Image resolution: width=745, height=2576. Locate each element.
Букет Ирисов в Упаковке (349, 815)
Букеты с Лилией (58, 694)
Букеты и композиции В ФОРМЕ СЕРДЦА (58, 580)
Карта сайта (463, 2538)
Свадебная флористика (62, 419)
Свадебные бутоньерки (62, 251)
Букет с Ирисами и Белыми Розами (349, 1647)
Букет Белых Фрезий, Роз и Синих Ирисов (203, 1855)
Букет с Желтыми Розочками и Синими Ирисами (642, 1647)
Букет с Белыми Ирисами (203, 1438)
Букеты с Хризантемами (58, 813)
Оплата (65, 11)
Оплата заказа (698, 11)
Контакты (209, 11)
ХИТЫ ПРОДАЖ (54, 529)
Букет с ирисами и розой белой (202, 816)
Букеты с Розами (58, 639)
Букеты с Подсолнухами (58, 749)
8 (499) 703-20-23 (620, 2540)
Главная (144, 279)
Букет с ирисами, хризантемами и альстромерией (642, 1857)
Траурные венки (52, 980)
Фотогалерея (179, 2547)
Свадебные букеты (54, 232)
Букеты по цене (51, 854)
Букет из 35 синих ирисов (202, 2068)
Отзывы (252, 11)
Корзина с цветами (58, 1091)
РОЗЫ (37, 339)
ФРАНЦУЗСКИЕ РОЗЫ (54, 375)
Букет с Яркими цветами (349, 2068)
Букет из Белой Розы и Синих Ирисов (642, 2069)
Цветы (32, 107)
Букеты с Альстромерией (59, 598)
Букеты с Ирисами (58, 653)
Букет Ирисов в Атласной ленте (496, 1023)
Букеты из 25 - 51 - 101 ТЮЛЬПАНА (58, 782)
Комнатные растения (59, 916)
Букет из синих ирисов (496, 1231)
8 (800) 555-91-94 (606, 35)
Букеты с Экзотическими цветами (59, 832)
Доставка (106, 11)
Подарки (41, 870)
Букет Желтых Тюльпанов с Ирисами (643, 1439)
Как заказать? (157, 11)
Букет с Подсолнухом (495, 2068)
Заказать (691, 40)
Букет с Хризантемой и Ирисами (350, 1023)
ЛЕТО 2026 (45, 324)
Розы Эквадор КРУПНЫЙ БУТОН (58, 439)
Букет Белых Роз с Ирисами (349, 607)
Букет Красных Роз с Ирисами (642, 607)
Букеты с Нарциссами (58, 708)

Task prompt>
Exactly as they appear, output the line holding "Букеты с Альстромерией (59, 598)" and all lines after it through the end of the listing above, and only those.

Answer for the task>
Букеты с Альстромерией (59, 598)
Букеты с Ирисами (58, 653)
Букет Ирисов в Атласной ленте (496, 1023)
Букеты из 25 - 51 - 101 ТЮЛЬПАНА (58, 782)
Комнатные растения (59, 916)
Букет из синих ирисов (496, 1231)
8 (800) 555-91-94 (606, 35)
Букеты с Экзотическими цветами (59, 832)
Доставка (106, 11)
Подарки (41, 870)
Букет Желтых Тюльпанов с Ирисами (643, 1439)
Как заказать? (157, 11)
Букет с Подсолнухом (495, 2068)
Заказать (691, 40)
Букет с Хризантемой и Ирисами (350, 1023)
ЛЕТО 2026 (45, 324)
Розы Эквадор КРУПНЫЙ БУТОН (58, 439)
Букет Белых Роз с Ирисами (349, 607)
Букет Красных Роз с Ирисами (642, 607)
Букеты с Нарциссами (58, 708)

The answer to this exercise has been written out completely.